▸ What to produce
Search term "Edit": copy each line of the data containing it.

——————————

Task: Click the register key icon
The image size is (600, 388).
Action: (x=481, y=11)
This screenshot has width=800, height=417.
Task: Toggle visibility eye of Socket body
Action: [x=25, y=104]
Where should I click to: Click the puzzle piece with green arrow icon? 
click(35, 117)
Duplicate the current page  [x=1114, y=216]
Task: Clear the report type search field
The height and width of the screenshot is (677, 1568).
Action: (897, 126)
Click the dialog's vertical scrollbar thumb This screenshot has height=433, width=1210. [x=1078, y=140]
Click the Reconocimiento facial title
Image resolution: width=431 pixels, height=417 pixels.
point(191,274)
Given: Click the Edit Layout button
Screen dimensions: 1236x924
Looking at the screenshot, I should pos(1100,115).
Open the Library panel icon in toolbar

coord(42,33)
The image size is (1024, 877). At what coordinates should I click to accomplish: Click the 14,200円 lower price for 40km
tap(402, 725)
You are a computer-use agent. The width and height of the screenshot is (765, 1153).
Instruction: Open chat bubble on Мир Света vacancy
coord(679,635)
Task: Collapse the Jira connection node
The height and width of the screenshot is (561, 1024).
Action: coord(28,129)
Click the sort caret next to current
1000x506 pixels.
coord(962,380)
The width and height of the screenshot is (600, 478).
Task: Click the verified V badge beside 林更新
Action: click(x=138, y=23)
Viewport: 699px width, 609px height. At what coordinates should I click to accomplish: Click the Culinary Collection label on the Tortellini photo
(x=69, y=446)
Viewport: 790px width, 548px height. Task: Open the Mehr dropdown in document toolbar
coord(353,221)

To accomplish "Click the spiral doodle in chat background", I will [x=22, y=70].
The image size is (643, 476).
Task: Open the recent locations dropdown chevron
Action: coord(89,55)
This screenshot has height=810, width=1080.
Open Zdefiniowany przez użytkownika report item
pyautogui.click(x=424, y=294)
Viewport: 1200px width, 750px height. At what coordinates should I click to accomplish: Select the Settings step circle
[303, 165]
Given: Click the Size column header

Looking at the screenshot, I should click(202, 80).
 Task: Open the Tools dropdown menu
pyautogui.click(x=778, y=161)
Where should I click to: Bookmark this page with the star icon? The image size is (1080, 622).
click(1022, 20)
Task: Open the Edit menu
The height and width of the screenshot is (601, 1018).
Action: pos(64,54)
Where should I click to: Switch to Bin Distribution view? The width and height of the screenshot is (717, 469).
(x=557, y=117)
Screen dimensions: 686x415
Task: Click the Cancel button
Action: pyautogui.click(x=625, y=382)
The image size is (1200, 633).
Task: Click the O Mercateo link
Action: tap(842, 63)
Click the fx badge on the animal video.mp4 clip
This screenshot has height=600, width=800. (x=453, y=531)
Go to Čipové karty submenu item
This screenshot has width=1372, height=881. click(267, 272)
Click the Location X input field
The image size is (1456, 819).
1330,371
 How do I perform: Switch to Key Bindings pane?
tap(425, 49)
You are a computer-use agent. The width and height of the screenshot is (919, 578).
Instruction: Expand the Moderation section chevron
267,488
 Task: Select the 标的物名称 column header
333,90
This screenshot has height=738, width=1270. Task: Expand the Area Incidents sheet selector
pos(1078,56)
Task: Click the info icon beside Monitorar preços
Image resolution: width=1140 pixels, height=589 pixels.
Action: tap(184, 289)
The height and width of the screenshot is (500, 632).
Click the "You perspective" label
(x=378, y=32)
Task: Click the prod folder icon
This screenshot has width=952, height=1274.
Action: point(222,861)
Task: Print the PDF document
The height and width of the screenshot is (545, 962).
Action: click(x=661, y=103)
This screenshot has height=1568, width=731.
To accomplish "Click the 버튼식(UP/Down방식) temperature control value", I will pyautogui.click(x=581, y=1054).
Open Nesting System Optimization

——————————

▸ Reply
Given: Click the Edit Layout button
Task: Open the Edit menu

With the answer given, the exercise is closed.